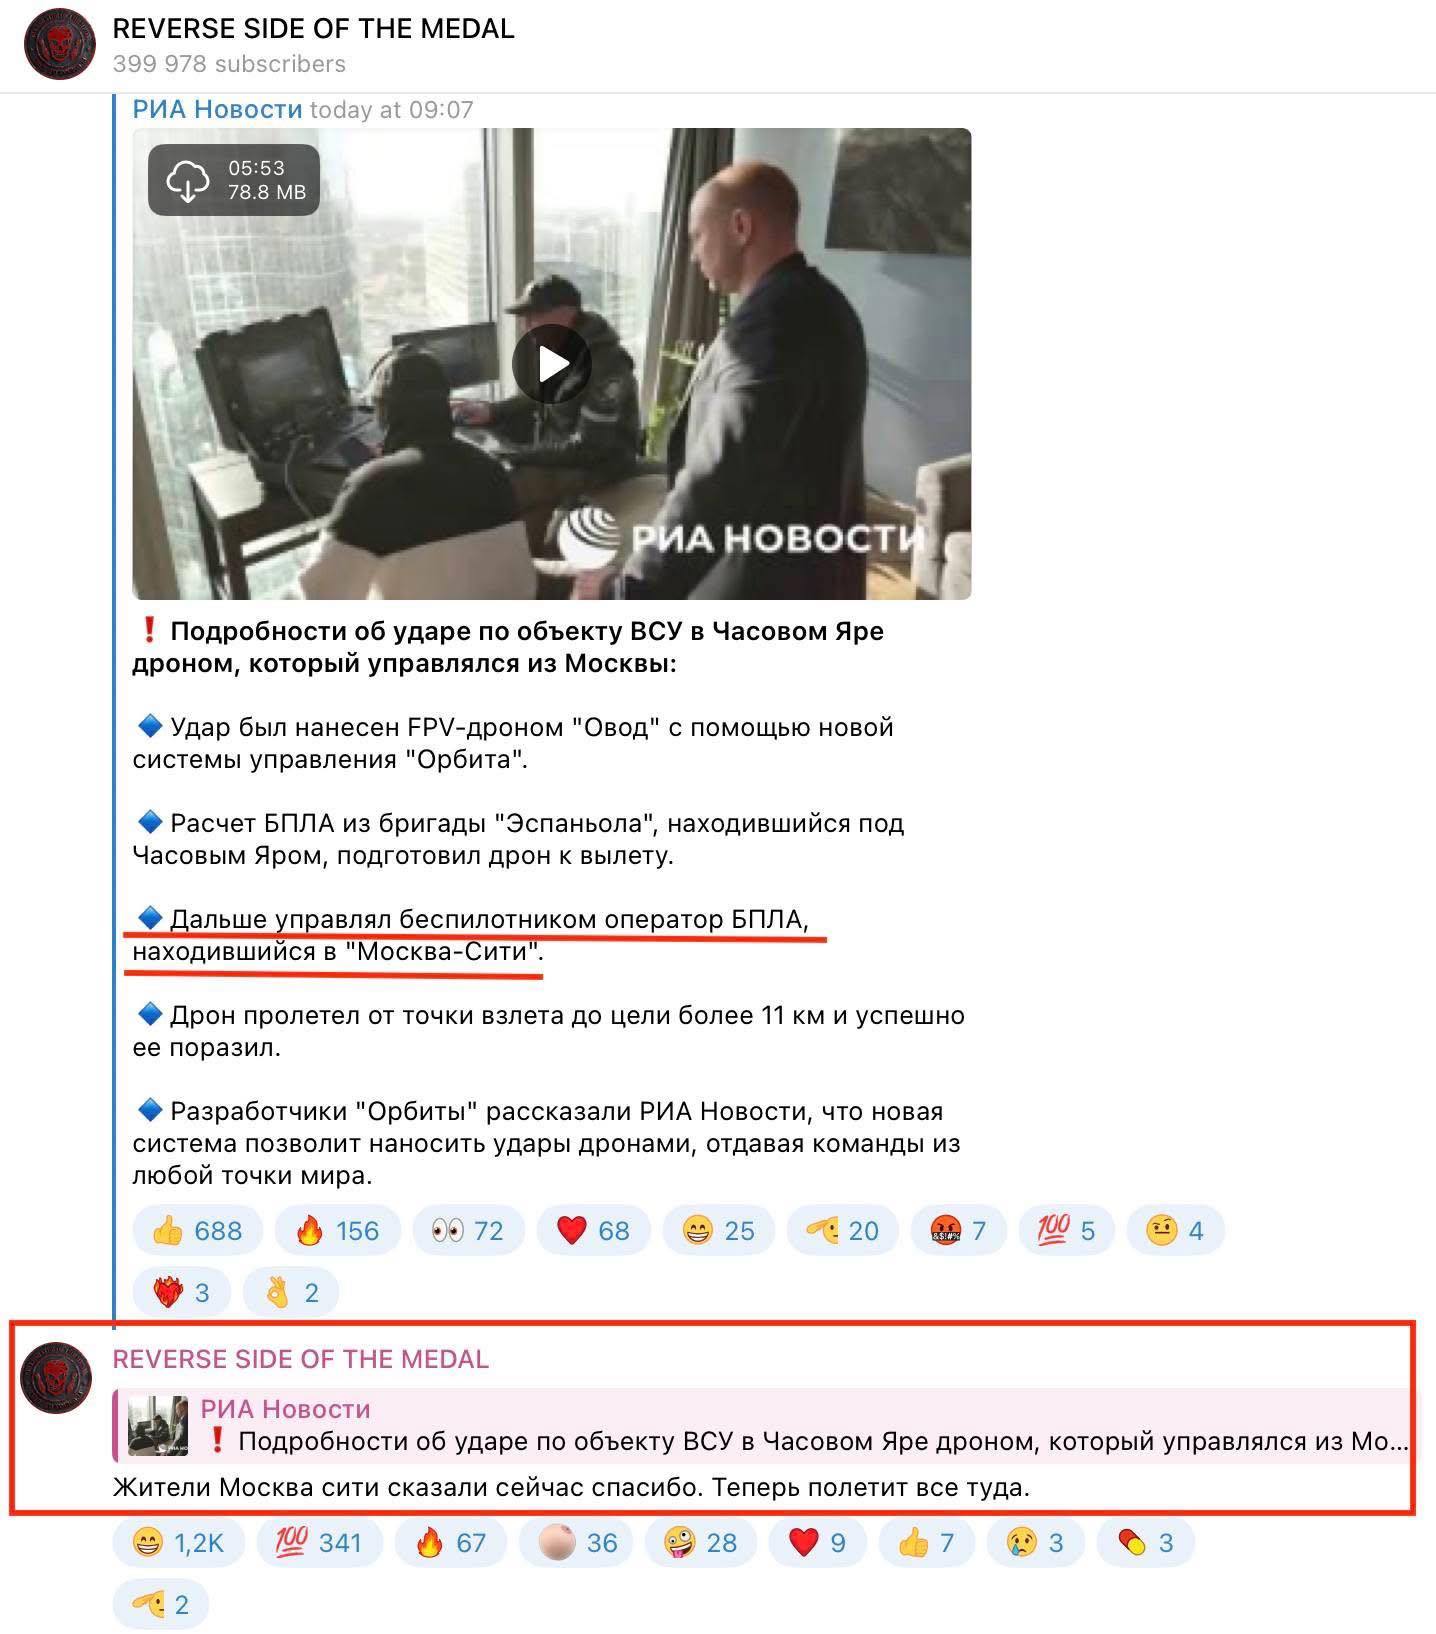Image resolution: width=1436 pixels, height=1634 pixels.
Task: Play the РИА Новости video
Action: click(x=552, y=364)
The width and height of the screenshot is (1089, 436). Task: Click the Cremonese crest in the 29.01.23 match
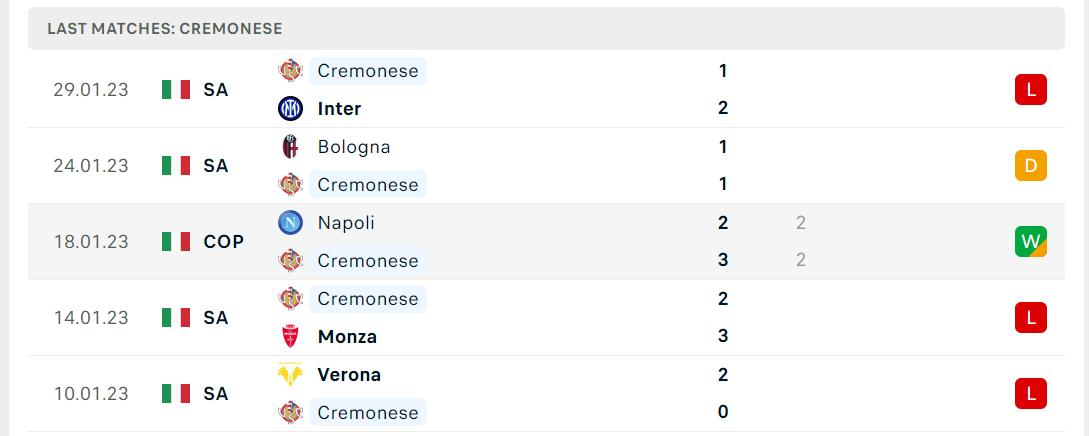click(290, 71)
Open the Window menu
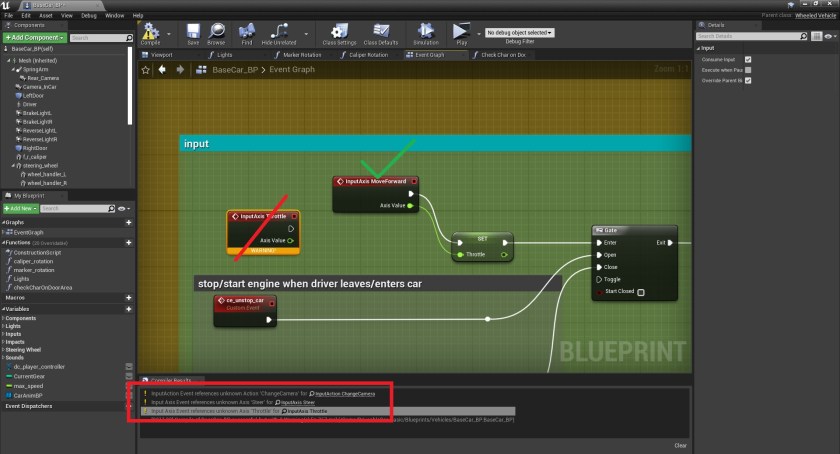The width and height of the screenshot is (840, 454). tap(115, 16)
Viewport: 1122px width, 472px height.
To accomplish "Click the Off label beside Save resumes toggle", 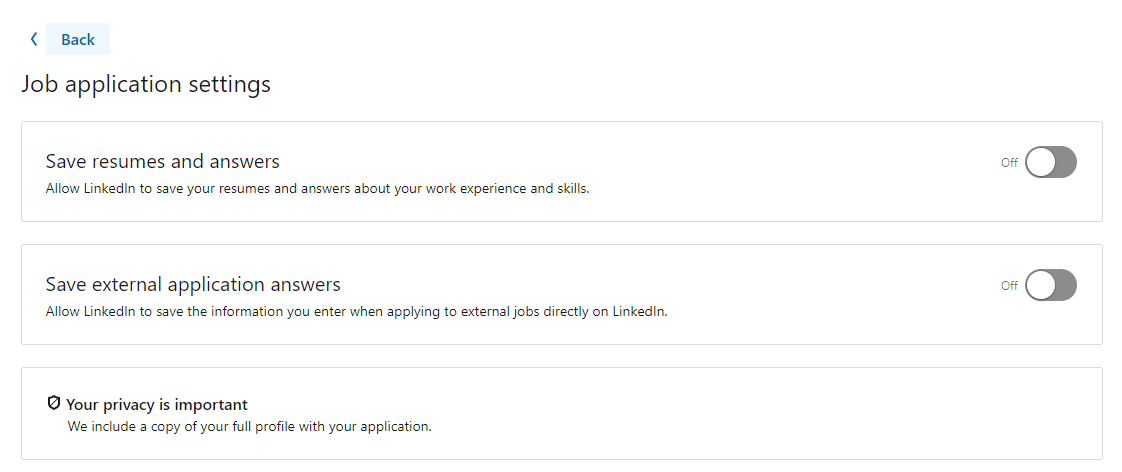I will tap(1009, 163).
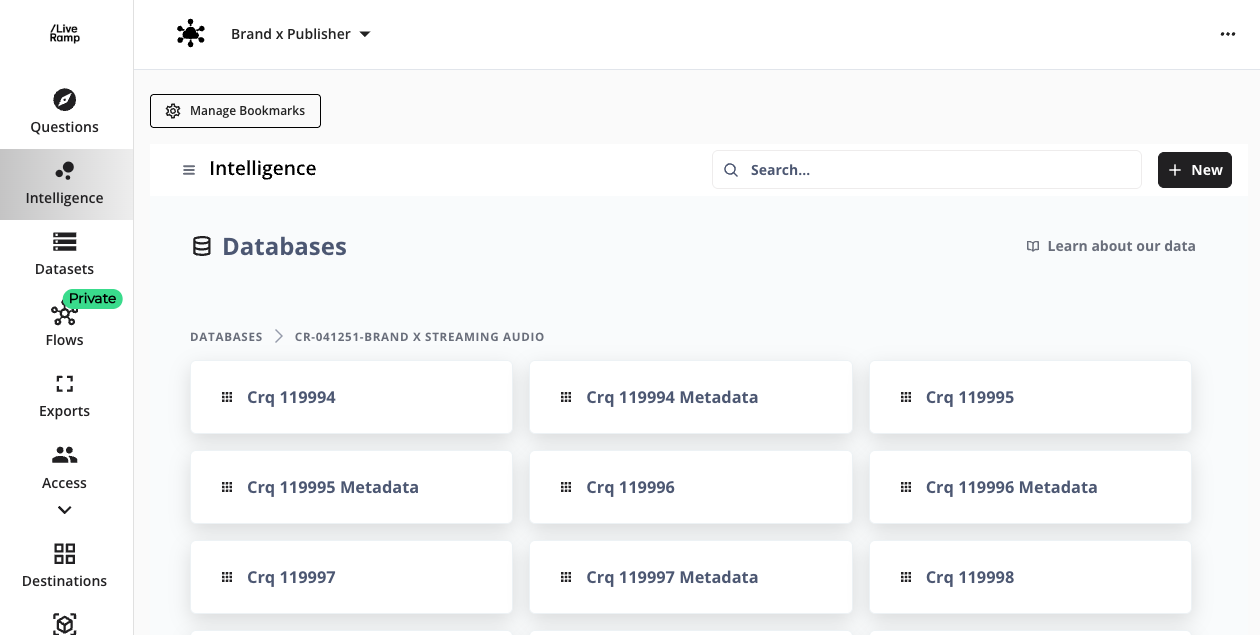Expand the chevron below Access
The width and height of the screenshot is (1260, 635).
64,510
·····
• _What the task asks_: Only the lines above from the one containing "The width and height of the screenshot is (1089, 436)." through the one containing "Viewport: 1122px width, 472px height." should be returned, verbatim and inclusive, with pictures excluded.

• _Solution to this problem_:
The width and height of the screenshot is (1089, 436). Task: Click the Cremonese crest in the 29.01.23 match
click(290, 71)
Open the Window menu
The width and height of the screenshot is (840, 454). tap(115, 16)
Viewport: 1122px width, 472px height.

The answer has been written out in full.